=== Exercise ===
Starting with the line that contains "This screenshot has width=1259, height=661." and going on through the line that contains "click(345, 33)", write out those records again in full, with nothing else. Multiply every coordinate in the answers by 1.35 and round each result to a whole number, with halves going up. Leave the pictures out.
-- Dataset extract start --
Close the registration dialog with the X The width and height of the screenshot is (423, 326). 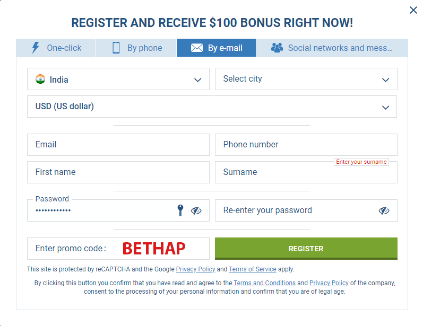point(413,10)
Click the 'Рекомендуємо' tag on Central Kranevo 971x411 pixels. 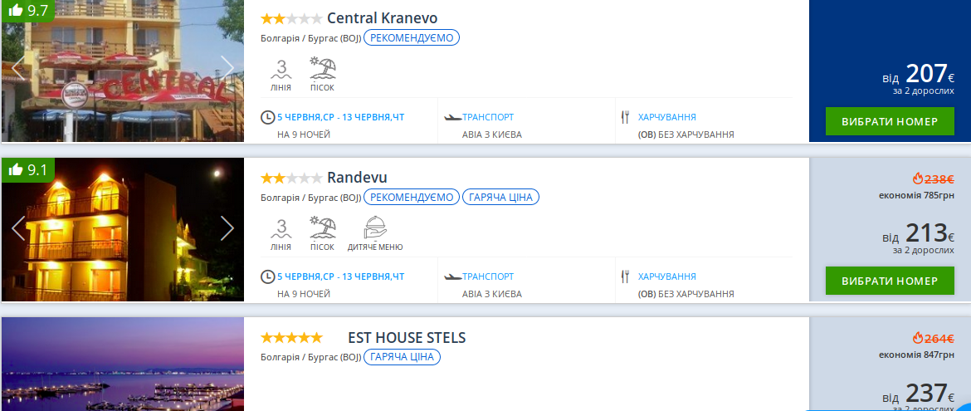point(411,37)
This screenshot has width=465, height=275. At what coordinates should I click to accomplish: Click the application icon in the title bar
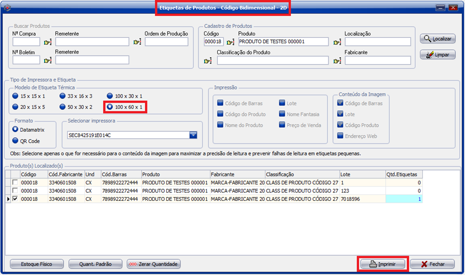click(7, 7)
-- Dataset extract end --
-- Dataset extract start --
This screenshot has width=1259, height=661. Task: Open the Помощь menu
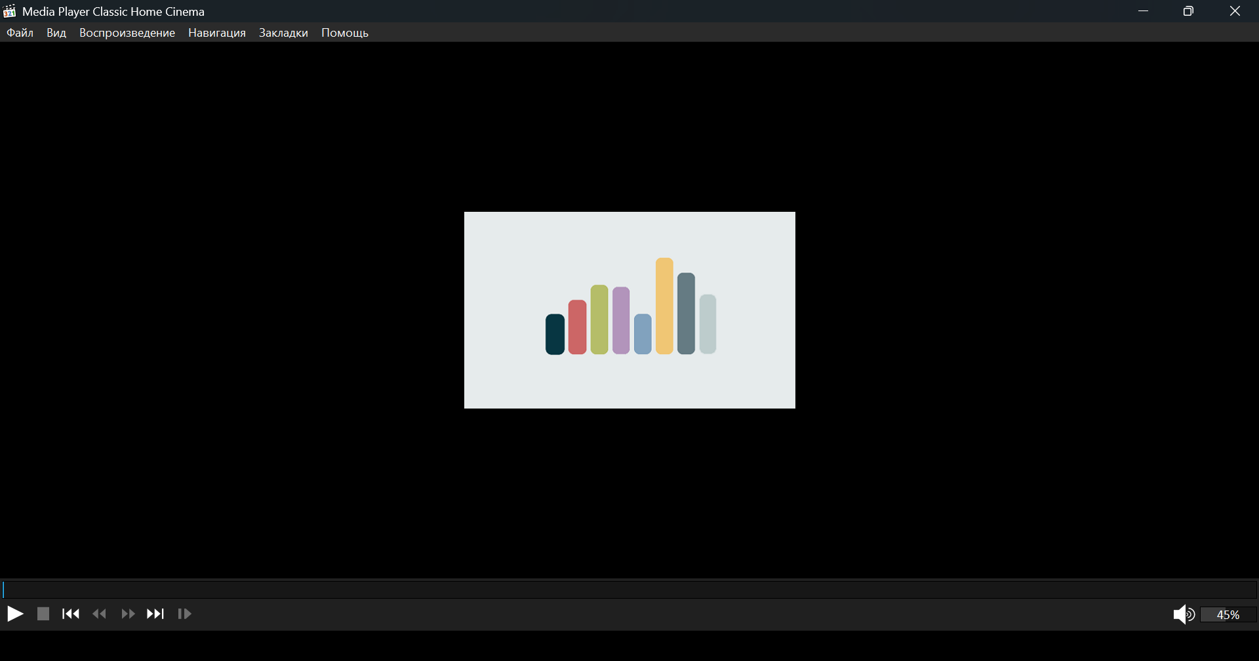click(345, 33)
-- Dataset extract end --
=== The reply ===
This screenshot has width=1259, height=661. Task: Open the Помощь menu
click(466, 45)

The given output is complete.